**Artikel:**
^^^^
REPUBLIKA.CO.ID, JAKARTA -- Wakil Presiden Jusuf Kalla mengatakan setiap upaya pembebasan sandera warga negara Indonesia (WNI), baik di Malaysia maupun Filipina selalu penuh dengan risiko, sehingga Pemerintah berharap keluarga korban dan masyarakat mempercayakan kepada Pemerintah.
"Setiap tindakan itu punya risiko, kalau bernegosiasi seperti apa yang dilakukan maka risikonya (pembajakan) berulang. Kalau sama sekali tidak ada negosiasi, maka risikonya jiwa. Nah, sekarang pilihannya mau apa? Jadi masyarakat harus tahu ini, tidak ada yang tanpa risiko," kata Wapres Jusuf Kalla di Istana Wapres Jakarta, Selasa (12/7).
^^^^
**Data Tersedia:**
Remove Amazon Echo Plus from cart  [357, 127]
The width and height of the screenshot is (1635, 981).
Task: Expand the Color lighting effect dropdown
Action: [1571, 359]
^^^^
**Yang Harus Dikerjakan:**
A - Ringkas paragraf artikel yang diawali dengan "Setiap tindakan itu punya risiko" tanpa menghilangkan fakta utamanya.
B - Tuliskan kembali semua teks artikel, dari "REPUBLIKA.CO.ID, JAKARTA -- Wakil" terus sampai "Jakarta, Selasa (12/7).", tanpa perubahan apa pun.
Baris-baris di atas tidak berkaitan dengan artikel.

**Jawaban Latihan:**
A - Di Istana Wapres Jakarta pada Selasa (12/7), Wapres Jusuf Kalla mengatakan tidak ada tindakan yang tanpa risiko. Bernegosiasi membuat pembajakan bisa berulang, sedangkan tanpa negosiasi sama sekali nyawa menjadi taruhannya. Menurutnya, masyarakat harus mengetahui hal ini.

B -
REPUBLIKA.CO.ID, JAKARTA -- Wakil Presiden Jusuf Kalla mengatakan setiap upaya pembebasan sandera warga negara Indonesia (WNI), baik di Malaysia maupun Filipina selalu penuh dengan risiko, sehingga Pemerintah berharap keluarga korban dan masyarakat mempercayakan kepada Pemerintah.
"Setiap tindakan itu punya risiko, kalau bernegosiasi seperti apa yang dilakukan maka risikonya (pembajakan) berulang. Kalau sama sekali tidak ada negosiasi, maka risikonya jiwa. Nah, sekarang pilihannya mau apa? Jadi masyarakat harus tahu ini, tidak ada yang tanpa risiko," kata Wapres Jusuf Kalla di Istana Wapres Jakarta, Selasa (12/7).